EXERCISE REQUIREMENTS: Scan the records below for the line with "2400x1340 pixels. Task: Expand" and the line with "Click the A badge". Repeat those two lines and every line between them exactly, and nothing else.

DATASET CONTENT:
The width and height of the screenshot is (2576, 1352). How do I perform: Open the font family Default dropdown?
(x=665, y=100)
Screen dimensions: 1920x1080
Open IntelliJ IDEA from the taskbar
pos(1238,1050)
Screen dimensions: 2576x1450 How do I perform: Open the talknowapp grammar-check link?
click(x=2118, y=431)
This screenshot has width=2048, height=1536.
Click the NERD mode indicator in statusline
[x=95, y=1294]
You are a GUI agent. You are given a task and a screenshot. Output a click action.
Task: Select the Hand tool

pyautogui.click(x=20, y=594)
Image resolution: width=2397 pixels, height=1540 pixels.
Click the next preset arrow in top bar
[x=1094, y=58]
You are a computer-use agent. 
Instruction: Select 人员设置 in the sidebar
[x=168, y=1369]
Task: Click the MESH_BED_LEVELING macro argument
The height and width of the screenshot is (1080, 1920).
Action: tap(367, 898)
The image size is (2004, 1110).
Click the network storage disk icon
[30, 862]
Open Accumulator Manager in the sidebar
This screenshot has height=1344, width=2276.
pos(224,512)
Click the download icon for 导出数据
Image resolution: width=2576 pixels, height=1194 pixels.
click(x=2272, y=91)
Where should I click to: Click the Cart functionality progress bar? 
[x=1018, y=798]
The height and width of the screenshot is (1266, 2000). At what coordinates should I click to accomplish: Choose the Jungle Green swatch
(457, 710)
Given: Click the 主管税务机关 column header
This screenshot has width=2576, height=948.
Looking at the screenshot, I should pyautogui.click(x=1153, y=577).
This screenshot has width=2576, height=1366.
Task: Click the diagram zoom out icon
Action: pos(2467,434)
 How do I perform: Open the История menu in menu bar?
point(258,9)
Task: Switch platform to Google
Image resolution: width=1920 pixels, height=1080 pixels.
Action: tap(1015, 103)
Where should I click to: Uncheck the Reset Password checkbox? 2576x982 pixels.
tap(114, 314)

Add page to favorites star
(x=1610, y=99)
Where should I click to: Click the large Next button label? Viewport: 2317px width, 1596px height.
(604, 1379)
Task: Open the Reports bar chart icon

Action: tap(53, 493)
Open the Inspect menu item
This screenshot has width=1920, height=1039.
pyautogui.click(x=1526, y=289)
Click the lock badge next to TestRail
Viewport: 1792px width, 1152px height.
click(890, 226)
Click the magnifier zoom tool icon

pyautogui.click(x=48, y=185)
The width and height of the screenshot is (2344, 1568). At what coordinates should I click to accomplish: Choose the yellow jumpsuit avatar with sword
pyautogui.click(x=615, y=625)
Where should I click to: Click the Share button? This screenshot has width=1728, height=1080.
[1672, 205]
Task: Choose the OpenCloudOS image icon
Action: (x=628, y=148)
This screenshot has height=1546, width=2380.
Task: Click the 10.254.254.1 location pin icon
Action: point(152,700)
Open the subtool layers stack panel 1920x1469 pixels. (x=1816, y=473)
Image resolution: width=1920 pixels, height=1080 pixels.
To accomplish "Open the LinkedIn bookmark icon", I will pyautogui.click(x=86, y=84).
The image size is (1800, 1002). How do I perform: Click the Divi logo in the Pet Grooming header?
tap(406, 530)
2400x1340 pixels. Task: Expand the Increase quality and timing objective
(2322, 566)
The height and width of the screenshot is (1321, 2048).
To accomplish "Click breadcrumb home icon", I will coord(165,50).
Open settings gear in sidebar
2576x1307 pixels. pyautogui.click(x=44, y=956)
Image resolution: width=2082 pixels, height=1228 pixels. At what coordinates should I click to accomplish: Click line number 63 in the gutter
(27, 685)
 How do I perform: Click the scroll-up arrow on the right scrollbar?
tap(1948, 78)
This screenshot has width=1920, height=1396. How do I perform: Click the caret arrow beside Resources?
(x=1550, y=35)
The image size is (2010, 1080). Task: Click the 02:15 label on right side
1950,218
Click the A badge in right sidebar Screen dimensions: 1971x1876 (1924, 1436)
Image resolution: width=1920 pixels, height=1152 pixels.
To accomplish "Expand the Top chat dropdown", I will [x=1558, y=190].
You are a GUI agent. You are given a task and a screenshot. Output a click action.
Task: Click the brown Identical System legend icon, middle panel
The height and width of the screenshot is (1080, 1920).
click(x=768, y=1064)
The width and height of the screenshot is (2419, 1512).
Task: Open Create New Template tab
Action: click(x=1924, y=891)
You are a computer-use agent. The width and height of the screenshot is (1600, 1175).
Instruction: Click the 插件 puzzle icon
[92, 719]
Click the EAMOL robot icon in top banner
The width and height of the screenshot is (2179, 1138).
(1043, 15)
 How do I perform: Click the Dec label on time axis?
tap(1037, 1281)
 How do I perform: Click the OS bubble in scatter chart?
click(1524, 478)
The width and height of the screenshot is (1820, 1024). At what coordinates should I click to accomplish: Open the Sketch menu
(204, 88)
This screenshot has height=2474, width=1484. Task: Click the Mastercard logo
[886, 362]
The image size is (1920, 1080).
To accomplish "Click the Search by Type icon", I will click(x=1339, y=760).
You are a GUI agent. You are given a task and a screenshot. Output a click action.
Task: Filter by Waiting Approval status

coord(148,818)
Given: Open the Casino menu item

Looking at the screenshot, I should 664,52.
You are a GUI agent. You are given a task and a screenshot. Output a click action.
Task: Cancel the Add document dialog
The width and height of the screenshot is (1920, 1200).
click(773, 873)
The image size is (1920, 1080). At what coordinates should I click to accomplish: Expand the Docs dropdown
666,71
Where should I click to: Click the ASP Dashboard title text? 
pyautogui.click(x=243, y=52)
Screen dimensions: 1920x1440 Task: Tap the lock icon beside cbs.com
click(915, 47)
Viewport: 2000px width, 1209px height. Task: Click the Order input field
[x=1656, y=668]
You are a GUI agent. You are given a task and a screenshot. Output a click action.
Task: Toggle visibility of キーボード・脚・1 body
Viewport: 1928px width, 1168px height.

ANSWER BOX:
2400x1340 pixels. Task: Expand the Increase quality and timing objective
(2322, 566)
The height and width of the screenshot is (1321, 2048).
To accomplish "Click breadcrumb home icon", I will coord(165,50).
Open settings gear in sidebar
2576x1307 pixels. pyautogui.click(x=44, y=956)
Image resolution: width=2082 pixels, height=1228 pixels. At what coordinates should I click to accomplish: Click line number 63 in the gutter
(27, 685)
 How do I perform: Click the scroll-up arrow on the right scrollbar?
tap(1948, 78)
This screenshot has width=1920, height=1396. How do I perform: Click the caret arrow beside Resources?
(x=1550, y=35)
The image size is (2010, 1080). Task: Click the 02:15 label on right side
1950,218
Click the A badge in right sidebar Screen dimensions: 1971x1876 (1924, 1436)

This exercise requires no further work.